Speaking to the Cayman Compass this week, Bayley said that the Cayman Islands would not be paying for the cruise dock and that the liability was with the consortium, Verdant Isle.
But even by government’s own admission through the limited disclosure so far, the Port Authority of the Cayman Islands will lose $2.32 per head in tax concession that will go to the cruise lines.
Bayley revealed that, once the piers are built, the estimated passenger arrival number will increase from the current 1.9 million per year to 2.5 million. However, CPR said that amounts to a loss of around of US$5.8 million each year, or some $145 million over 25 years.
Calculating that the Verdant Isle Group will be re-paid in the region of $450 million over the 25 years for a facility that is valued around $200 million, the activists questioned the value-for-money.
They also queried the total indirect costs Cayman will have to bear, and whether or not the required feasibility studies on public infrastructure costs on roads, the planned George Town upgrade, the Spotts Dock improvement project, and the additional waste-management needs had been completed, and if they were, when they would be released to the public.
Without this information, the public will be going to the polls without knowing how much taxpayers’ money will be diverted from other public services to prop up this project.
In addition to these additional indirect costs that will be born by the public purse, the country will also have to deal with the impact on the infrastructure and attractions across Grand Cayman with such a significant increase in cruise passengers over the year.
Bayley said that it was up to the Cayman community to decide how much growth in cruise tourism it wanted to see. He stated that the cruise company would accept the result of the referendum with no hard feelings if the vote goes against the project, and again confirmed that the cruise lines will still call on Cayman regardless.
But he said he believed that the project would be a win-win for Cayman, although he accepted that the increase in numbers will have an impact on local infrastructure. He said, however, that it was down to Caymanians to create the businesses to handle the growth.
“It is about planning and deciding as a community what kind of tourism growth do you want,” he said. Bayley added that the overall master-planning, infrastructure, upland development opportunities and the management of the inbound tourism from the cruise business were in the hands of Caymanians.
If Baley’s passenger projections, which he described as conservative, are accurate, this will exceed by some 400,000 the estimated carrying capacity set out in the government’s Outline Business Case of around 2.1 million passengers.
Given these worrying numbers, the activists stated, “Rather than pushing Cayman beyond its natural limits, we would welcome discussions with Royal Caribbean and other cruise lines on how the cruise lines can work collaboratively with local stakeholders to ensure mutually beneficial sustainable development of the sector.”
They also raised another real concern about the limited benefit for most people currently working in the cruise sector, as the majority remain poorly paid. According to industry research, cruise industry jobs provide an average monthly income of just US$1,662 (BREA report), “which puts many people working in Cayman’s cruise tourism industry below the poverty line”, the CPR said.

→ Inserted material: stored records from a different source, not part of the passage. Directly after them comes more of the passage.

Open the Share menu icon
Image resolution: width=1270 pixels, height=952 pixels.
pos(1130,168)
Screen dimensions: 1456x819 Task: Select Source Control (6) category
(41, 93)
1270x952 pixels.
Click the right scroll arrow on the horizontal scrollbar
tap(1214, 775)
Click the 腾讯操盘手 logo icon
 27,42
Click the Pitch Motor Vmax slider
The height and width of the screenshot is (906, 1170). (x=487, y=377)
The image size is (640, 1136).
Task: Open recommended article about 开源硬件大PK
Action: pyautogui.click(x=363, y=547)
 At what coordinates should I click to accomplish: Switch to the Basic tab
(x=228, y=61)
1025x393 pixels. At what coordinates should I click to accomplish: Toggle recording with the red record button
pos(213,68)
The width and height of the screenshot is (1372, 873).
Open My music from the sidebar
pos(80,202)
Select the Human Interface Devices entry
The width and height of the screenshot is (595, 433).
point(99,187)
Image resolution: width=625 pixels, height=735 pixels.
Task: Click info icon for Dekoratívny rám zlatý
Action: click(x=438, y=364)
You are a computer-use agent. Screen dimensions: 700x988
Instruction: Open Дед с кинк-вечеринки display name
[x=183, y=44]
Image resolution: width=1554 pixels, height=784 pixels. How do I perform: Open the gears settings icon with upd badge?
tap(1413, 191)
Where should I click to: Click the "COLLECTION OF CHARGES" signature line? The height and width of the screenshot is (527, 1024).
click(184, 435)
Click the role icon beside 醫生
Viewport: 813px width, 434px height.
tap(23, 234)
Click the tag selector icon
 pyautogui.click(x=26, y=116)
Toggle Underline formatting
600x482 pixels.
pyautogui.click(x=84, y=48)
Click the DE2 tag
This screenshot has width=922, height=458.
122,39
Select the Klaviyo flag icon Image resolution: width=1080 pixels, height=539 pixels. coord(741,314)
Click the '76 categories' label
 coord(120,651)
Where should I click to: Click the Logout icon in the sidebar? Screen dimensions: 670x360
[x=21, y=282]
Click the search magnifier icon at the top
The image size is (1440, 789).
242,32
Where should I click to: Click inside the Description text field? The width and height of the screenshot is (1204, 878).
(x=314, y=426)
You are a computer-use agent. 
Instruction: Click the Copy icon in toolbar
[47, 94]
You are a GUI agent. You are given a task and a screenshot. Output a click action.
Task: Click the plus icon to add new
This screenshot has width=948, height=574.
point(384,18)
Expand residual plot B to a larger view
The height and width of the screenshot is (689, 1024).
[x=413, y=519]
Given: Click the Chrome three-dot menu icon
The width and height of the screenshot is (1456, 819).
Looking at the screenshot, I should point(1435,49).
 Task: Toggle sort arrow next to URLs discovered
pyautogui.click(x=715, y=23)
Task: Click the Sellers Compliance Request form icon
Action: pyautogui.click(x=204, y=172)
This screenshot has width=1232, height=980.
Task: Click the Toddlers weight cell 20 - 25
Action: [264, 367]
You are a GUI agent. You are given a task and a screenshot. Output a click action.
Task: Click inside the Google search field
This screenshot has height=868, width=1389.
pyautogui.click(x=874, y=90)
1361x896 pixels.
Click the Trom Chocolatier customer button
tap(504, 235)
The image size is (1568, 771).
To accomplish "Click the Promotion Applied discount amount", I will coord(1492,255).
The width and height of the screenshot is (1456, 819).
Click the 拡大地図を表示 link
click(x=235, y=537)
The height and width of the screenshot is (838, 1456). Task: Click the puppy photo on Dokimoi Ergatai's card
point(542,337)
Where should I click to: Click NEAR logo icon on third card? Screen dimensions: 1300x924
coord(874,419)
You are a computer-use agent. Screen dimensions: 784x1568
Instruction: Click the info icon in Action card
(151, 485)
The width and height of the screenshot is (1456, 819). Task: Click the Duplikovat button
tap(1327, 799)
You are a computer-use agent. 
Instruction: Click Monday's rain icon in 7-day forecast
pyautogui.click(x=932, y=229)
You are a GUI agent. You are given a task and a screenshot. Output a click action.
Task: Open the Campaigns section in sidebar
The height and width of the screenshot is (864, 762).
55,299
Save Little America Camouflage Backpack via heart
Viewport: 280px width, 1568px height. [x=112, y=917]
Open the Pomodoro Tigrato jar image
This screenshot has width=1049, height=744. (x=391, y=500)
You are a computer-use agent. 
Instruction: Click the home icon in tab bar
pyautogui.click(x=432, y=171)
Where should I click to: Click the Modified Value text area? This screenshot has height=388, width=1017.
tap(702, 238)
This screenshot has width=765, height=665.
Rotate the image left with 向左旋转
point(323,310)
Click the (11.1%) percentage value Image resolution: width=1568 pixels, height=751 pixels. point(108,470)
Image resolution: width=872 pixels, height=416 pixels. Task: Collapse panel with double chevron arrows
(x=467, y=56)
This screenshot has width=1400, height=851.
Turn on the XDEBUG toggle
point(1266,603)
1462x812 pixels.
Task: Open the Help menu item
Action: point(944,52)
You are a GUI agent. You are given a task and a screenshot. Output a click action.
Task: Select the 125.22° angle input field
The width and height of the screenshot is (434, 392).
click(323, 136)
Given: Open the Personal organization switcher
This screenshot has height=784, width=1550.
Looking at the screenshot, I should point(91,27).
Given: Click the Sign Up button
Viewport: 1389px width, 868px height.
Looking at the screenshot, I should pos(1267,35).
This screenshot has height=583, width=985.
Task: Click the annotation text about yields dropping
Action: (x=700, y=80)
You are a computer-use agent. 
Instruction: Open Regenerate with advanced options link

Despite the cruise lines touting their support for the environment and making claims about responsible practices, this project will have a massive detrimental impact on the marine environment. More than a dozen acres of coral in the dredging footprint will be lost immediately, including world-famous dive sites Eden Rock, Devil’s Grotto and Soto’s South. Many more acres will be killed as a result of the sediment and silt from the construction and the sea will be permanently transformed from crystal-clear aquamarine waters to murky white.
“The very reefs that draw visitors to our shores and provide invaluable protection in storms have been valued at US$650 million over the next 25 years,” said the CPR activists. “Will the promised benefits truly outweigh this enormous economic, cultural and ecological loss of our natural capital?”
The campaigners also said they remain concerned that the government has still not disclosed all the information about the project, despite announcing the preferred bidder and winning design over eight weeks ago.
“It is imperative that the Caymanian people have the opportunity to make a fully informed decision at the polls in our first people-initiated referendum, which will set a precedent not only for Cayman but for all of the Overseas Territories,” they said.